• _WORK REQUIRED_
In the records below, locate the line containing "Image resolution: width=670"; output that line and every following line through the last, exactly.

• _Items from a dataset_
=== Section Start ===

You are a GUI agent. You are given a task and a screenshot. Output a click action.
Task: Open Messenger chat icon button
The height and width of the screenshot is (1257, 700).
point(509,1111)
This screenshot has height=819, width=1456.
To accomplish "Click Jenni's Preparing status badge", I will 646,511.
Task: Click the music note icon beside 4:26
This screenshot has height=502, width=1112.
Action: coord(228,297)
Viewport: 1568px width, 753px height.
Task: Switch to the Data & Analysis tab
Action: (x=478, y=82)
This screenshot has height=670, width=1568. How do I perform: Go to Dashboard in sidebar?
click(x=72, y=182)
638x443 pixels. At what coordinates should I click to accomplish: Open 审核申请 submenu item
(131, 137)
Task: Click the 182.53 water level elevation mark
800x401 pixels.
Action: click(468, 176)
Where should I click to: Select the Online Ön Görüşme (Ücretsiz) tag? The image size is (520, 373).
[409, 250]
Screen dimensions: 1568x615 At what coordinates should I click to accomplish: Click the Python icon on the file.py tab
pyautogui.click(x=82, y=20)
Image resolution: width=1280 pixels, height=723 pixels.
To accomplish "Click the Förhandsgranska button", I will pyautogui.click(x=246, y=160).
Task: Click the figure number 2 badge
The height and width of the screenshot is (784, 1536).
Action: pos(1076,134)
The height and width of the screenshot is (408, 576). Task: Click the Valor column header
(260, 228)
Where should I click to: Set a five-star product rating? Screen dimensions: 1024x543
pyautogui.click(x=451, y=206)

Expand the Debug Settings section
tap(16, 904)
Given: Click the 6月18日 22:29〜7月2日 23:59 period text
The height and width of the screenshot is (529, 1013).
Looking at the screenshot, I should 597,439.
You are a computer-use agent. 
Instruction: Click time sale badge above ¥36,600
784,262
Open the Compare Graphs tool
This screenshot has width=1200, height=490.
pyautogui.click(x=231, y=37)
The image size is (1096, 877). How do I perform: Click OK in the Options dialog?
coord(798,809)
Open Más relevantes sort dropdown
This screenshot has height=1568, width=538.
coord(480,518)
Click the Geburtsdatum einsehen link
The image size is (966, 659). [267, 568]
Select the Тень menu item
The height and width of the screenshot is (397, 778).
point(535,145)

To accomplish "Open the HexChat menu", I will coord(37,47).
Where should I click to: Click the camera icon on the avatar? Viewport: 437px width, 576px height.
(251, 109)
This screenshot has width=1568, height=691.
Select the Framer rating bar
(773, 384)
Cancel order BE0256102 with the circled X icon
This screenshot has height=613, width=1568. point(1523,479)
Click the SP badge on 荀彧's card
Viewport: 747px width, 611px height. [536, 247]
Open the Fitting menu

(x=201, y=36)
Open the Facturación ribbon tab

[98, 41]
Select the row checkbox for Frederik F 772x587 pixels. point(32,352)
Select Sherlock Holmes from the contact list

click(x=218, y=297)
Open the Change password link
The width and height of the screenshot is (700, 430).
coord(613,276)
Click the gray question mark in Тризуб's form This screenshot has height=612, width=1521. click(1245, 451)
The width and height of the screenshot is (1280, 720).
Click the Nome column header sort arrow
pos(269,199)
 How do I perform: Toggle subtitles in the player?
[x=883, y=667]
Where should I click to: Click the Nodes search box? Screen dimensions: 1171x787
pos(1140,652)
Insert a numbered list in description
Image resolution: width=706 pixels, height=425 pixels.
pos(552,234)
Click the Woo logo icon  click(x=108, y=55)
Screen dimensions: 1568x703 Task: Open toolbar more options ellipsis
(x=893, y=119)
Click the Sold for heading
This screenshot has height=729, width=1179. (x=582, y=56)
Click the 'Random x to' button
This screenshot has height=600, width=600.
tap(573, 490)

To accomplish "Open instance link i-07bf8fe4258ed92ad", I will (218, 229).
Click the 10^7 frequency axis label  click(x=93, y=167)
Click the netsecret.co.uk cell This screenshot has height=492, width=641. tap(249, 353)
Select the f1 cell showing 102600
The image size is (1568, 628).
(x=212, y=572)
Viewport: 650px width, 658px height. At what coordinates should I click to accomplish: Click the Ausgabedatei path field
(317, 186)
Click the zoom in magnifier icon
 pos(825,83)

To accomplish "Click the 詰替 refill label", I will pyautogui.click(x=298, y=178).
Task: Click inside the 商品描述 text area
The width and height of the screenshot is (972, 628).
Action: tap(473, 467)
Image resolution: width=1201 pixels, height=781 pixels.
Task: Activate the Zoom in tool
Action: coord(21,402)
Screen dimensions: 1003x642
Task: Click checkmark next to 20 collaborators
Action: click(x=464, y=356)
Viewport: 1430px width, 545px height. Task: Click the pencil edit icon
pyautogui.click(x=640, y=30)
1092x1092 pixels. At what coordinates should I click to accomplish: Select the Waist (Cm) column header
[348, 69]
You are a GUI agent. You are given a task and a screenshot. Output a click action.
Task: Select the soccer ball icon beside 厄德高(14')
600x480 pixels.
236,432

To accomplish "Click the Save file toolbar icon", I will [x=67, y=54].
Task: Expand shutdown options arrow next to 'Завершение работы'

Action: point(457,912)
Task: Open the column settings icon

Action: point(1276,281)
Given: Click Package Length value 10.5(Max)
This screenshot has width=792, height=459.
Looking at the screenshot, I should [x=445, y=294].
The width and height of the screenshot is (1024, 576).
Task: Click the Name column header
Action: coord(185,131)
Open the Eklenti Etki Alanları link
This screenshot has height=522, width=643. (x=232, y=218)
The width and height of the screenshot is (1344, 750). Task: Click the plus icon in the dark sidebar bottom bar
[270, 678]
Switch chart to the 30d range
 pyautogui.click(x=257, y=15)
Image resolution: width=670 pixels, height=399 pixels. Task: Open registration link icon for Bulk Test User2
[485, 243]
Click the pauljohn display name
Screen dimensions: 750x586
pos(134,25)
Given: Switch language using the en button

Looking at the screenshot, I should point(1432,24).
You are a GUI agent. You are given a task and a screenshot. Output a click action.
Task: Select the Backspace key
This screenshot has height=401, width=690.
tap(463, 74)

=== Section End ===

• _TASK SOLUTION_
Image resolution: width=670 pixels, height=399 pixels. Task: Open registration link icon for Bulk Test User2
[485, 243]
Click the pauljohn display name
Screen dimensions: 750x586
pos(134,25)
Given: Switch language using the en button

Looking at the screenshot, I should point(1432,24).
You are a GUI agent. You are given a task and a screenshot. Output a click action.
Task: Select the Backspace key
This screenshot has height=401, width=690.
tap(463, 74)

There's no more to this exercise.